| TO DO |
Below are the records; copy each line in them that holds the word "computer".
** Opening DATASET block **
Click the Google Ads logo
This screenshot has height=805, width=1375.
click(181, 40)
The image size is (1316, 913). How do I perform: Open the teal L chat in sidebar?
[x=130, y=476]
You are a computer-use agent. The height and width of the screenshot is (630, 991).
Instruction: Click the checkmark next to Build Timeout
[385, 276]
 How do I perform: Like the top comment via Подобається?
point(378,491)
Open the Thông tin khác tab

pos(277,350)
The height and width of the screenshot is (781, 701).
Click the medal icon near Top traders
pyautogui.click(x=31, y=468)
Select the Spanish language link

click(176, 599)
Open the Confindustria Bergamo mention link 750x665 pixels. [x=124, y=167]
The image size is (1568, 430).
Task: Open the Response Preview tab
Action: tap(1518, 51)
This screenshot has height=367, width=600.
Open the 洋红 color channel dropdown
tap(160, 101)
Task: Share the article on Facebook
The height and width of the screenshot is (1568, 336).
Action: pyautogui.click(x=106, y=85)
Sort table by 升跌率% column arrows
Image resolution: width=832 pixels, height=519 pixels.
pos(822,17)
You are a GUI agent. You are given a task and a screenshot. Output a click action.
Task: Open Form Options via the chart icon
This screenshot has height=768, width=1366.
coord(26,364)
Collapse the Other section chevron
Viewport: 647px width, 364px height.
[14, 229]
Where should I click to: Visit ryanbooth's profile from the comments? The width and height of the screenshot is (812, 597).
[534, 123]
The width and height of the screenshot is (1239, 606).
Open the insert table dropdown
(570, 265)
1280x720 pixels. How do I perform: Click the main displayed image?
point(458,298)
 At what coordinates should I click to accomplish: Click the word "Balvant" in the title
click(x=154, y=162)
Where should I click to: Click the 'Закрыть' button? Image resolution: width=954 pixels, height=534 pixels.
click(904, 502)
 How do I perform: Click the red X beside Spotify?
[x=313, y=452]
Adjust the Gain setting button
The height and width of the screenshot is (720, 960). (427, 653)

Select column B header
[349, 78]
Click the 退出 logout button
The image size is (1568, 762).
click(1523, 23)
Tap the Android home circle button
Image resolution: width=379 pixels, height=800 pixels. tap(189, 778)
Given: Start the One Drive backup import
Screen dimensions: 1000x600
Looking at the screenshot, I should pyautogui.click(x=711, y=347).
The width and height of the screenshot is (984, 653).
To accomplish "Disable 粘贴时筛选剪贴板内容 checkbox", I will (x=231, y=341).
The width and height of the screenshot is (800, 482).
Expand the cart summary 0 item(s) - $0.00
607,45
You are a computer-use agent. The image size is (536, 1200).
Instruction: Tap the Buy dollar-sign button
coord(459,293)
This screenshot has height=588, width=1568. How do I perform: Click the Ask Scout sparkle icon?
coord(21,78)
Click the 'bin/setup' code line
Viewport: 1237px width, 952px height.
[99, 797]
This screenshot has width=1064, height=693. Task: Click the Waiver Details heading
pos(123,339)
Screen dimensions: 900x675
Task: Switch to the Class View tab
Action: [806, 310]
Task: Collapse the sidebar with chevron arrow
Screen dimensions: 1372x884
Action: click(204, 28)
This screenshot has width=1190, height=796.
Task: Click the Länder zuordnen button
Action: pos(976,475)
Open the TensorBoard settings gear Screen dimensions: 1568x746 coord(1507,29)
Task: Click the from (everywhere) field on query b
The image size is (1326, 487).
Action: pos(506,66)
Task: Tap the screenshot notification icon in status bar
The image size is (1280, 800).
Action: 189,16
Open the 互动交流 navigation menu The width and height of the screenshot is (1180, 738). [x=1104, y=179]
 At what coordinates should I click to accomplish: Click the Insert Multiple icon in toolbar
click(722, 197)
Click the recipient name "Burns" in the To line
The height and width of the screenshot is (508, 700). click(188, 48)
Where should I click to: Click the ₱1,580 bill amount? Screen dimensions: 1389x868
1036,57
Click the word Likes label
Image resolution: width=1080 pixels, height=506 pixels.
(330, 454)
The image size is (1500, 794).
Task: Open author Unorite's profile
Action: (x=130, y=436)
** Closing DATASET block **
| EXERCISE RESULT |
You are a computer-use agent. The height and width of the screenshot is (630, 991).
You are a computer-use agent. The image size is (536, 1200).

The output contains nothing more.